A cette époque, le documentaire traitait d'égal à
égal avec la fiction. C'était du cinéma d'avant
qu'il se mette à parler et à bavarder. Comment
résister à de telles images quand on aime la vie ?
Comment résister au documentaire quand on aime le cinéma
?
Est-ce cette sensibilité au fracas du présent, cette
contemplation d'une temporalité qui s'écoule qui provoque
le ronronnement du chat ? Peut-être. Mais le cinéma des
hommes est trop imparfait pour lui suggérer autre chose qu'un
sentiment de détachement.
Le chat est agnostique.
Hitchcock vs Wiseman
Je voudrais, à présent, illustrer mon propos en
évoquant deux films qui ont la particularité d'avoir un
agencement du temps que ne désapprouverait pas un psychopathe, Les oiseaux d'Hitchcok et Primate de Wiseman.
La qualité essentielle d'un cinéaste comme Hitchcok est
qu'il savait jouer avec le spectateur, jouer avec sa patience, ses
attentes, ses frustrations, ses peurs, mais jouer aussi avec le langage
du cinéma, ses clichés, alterner dramatisation et
dédramatisation. Le cinéma était, pour lui, une
jubilation, et il mettait tout son talent pour nous la faire partager
avec des histoires qu'il ne faut surtout pas croire.
Avec Les oiseaux, il a atteint
la quintescence de son art.
L'histoire est lamentable:
Mélanie, une pimbêche, une fille à papa, se fait
séduire dans une oisellerie par un bellâtre, Mitch,
incarnation du mâle américain dans toute son horreur.
Toute émoustillée, elle fait le voyage jusqu'à une
petite bourgade côtière Bodega Bay (quel joli nom !) pour
lui offrir un couple d'inséparables (comme c'est touchant !), un
prétexte, bien sûr, parce qu'elle espère lui
donner l'occasion de l'entreprendre un peu plus (la salope !).
Mitch a une petite soeur tellement niaise qu'on pourrait croire qu'elle
passe son temps à regarder Disney Channel, et une mère
tellement possessive et inquiétante qu'on se demande comment
personne n'a encore eu l'idée de la zigouiller. Bref, on n'a
qu'une envie: voir cette famille se faire exterminer au plus vite par
les oiseaux. Malheureusement, il n'en sera rien, et ce sera même
le seul personnage sympathique, l'institutrice, l'amoureuse
éconduite, qui y laissera sa peau.
En plus d'être nulle, l'histoire est injuste... et pourtant, ce
film est un chef d'oeuvre, l'un des plus grands même. Pourquoi ?

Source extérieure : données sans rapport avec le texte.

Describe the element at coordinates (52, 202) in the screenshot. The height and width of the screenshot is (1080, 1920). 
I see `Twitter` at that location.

D'abord, le découpage est un modèle. Chaque
séquence est essentielle, conduite par un développement
régulier qui parvient à un temps d'équilibre,
avant de s'achever sur une perspective (un regard vers le ciel,
à travers une vitre, un pare-brise etc.) qui elle-même
introduit la séquence suivante de sorte que tout se tienne et
qu'il n'y ait aucune séquence inutile. L'exposition de
l'histoire ne tient qu'en 12 temps (12 seulement en 120 minutes !) dont
chacun contient un avertissement, le signe d'une menace qui se
rapproche jusqu'à la bataille finale.
L'absence d'explication rationnelle au comportement des oiseaux apporte
cette touche de mystère qui est la marque de toute oeuvre d'Art.

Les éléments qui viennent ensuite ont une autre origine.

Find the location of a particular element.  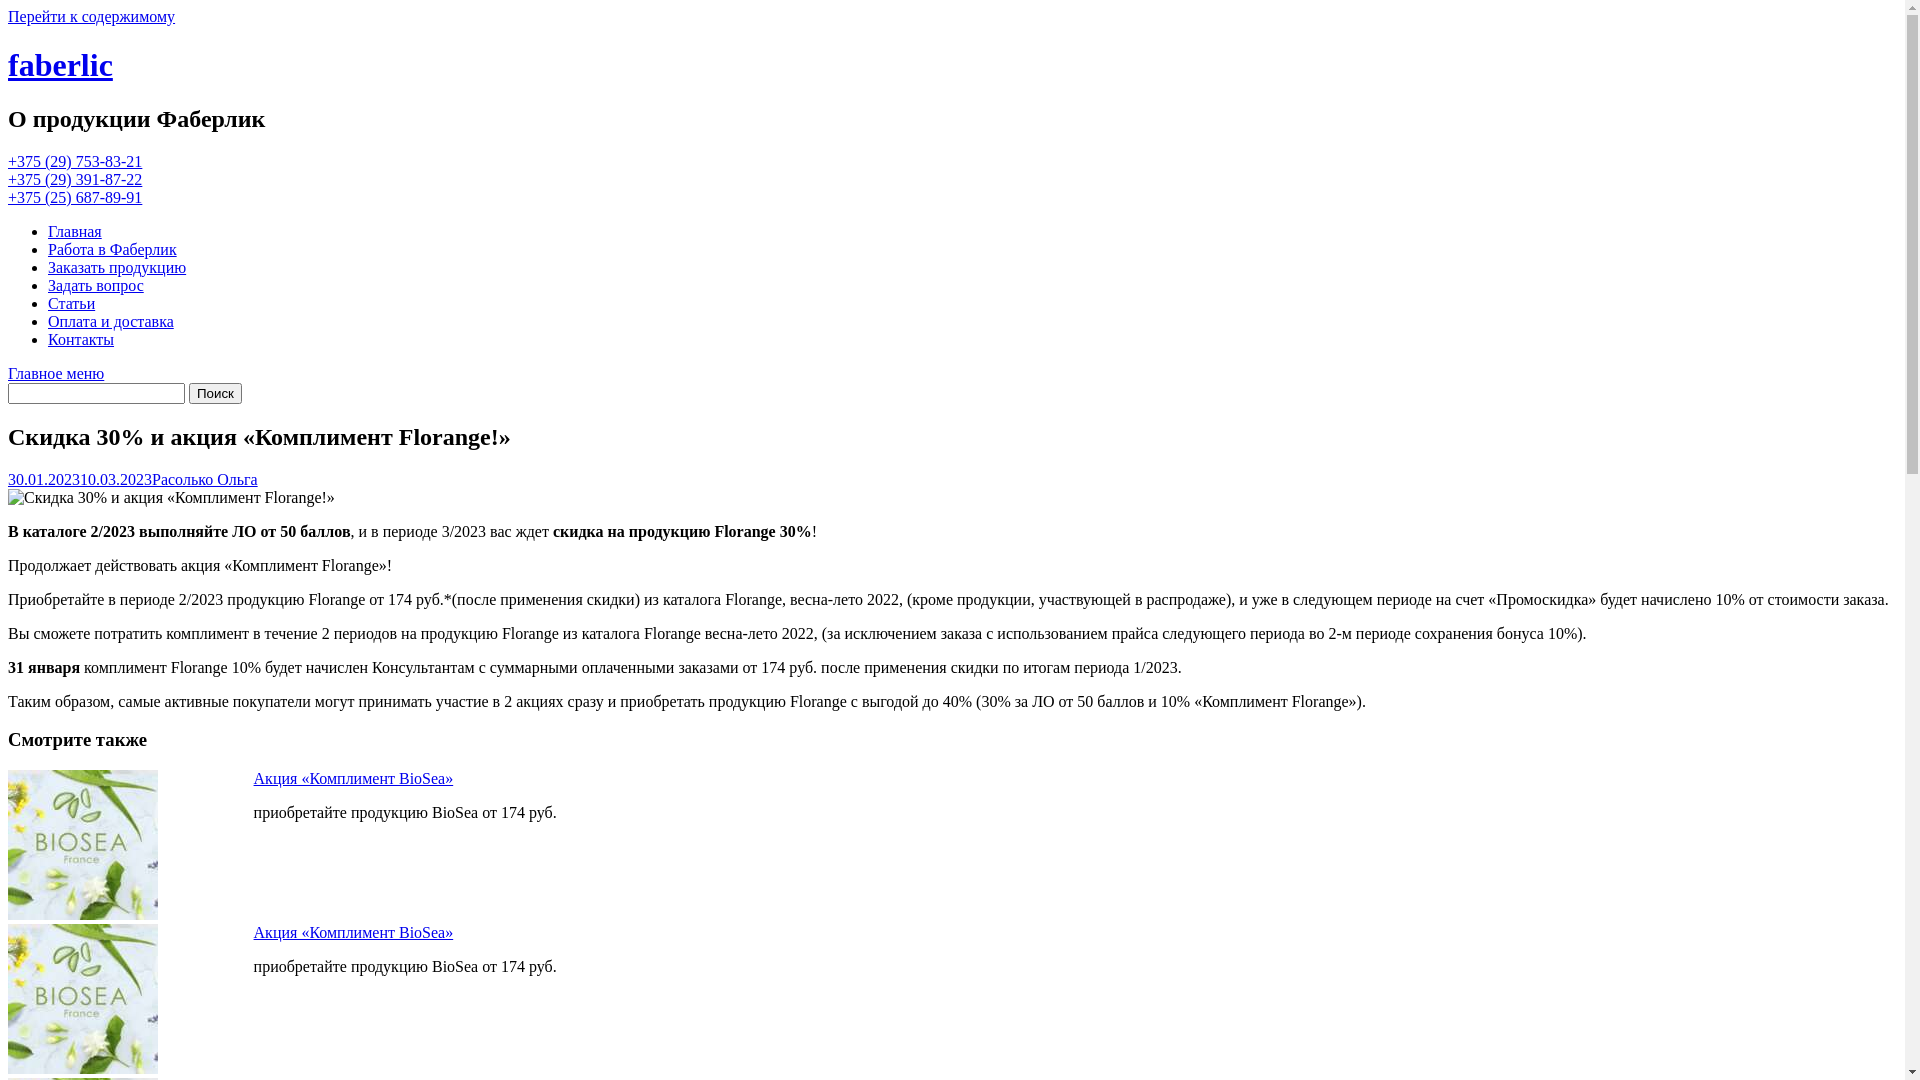

faberlic is located at coordinates (60, 65).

Et ce n'est pas le moindre des mérites que d'avoir
résisté à ce que n'importe quel tâcheron
aurait détruit par sa puérilité en y plaquant un
nuage nucléaire, une influence extra-terrestre ou la
colère de Dieu.
Il y a aussi cette idée géniale de faire jouer les
méchants par les êtres qui font la beauté de ce
monde.
Enfin, et c'est là que la différence se fait avec
beaucoup d'autres très bons films, celui-ci entretient une
relation au temps qui sort de l'ordinaire, quelque chose qui force
l'intérêt du spectateur, lui fait ouvrir les yeux encore
plus grand, le laisse suspendu et ne lui permet pas de se
relâcher. Ce quelque chose est, en réalité, une
absence, celle de la musique. Mais oui ! Dans Les oiseaux, il n'y a pas de
musique, même aux génériques puisqu'on n'y entend
que les cris déformés de mouettes et de corbeaux.
Maitre Alfred ne se permet qu'une digression, ma foi bien innocente. Il
fait chanter les enfants dans la salle de classe. Une ritournelle
lancinante qui, dans la tête du spectateur, finit par ressembler
à tic... tac... tic... tac... Le temps s'écoule.
Mélanie attend que la classe se termine. Elle s'assoit sur un
banc à l'extérieur et commence à fûmer une
cigarette. L'attente...
75 secondes s'écoulent, remplies de cette ritournelle
interminable, avant que Mélanie, en suivant du regard un oiseau
voler dans le ciel, tourne la tête et découvre
derrière elle, oh horreur !, une colonie entière de
corbeaux bien noirs et bien menaçants perchés sur la
structure du playground.
Aucun effet sonore ne souligne cette découverte. Pas besoin,
nous le ressentons en nous. Les enfants continuent de chanter et le
temps de s'écouler sans accélération, alors que
Mélanie revient vers l'école en pressant le pas.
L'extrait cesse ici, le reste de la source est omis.